SOURCE INFORMATION:
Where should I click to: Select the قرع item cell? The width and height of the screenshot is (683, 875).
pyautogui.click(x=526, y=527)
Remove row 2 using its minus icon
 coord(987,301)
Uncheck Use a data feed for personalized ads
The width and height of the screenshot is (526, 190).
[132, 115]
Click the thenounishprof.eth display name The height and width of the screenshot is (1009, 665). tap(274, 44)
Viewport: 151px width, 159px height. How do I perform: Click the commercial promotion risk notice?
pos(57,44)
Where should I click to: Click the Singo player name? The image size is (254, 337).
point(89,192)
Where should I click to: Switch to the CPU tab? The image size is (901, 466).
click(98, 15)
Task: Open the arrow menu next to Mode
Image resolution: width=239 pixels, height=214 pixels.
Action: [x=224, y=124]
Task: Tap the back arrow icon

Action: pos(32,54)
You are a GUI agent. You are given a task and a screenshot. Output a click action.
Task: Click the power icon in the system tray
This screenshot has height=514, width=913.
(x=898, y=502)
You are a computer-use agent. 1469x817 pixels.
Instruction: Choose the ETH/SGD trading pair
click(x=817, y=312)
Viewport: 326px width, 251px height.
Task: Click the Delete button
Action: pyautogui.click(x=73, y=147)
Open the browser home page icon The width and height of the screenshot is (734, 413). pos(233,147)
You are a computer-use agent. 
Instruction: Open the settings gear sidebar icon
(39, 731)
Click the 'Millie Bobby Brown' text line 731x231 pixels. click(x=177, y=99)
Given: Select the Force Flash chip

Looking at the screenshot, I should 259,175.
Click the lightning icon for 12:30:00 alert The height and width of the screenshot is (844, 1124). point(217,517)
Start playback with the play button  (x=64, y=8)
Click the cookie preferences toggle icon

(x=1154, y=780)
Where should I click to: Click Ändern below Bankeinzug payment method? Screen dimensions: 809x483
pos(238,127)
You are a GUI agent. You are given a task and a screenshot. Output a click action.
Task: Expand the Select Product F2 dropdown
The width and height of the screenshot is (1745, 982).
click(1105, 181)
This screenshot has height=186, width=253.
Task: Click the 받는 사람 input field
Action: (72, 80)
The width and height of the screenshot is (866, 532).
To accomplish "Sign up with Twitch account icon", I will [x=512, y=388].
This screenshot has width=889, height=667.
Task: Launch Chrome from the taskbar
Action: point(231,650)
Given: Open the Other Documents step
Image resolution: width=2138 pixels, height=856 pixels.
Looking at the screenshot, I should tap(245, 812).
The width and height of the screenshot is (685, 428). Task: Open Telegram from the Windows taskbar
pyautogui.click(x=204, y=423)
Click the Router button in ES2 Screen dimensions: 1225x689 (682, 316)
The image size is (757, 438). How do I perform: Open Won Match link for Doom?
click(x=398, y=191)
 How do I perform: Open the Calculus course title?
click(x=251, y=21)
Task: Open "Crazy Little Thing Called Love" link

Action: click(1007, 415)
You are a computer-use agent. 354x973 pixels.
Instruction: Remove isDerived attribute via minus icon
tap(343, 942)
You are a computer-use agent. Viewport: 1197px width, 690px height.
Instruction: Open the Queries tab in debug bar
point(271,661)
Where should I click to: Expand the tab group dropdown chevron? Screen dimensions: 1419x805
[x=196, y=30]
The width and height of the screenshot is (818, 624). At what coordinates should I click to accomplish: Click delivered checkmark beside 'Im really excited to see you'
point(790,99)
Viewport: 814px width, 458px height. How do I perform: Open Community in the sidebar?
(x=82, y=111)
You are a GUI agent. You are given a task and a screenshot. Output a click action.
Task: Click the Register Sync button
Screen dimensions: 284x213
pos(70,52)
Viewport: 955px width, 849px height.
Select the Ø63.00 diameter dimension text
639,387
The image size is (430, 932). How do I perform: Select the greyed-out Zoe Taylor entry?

THE TASK:
Report only a number: how many lines in the material above contain the string "computer".

RESPONSE TO THIS TASK:
4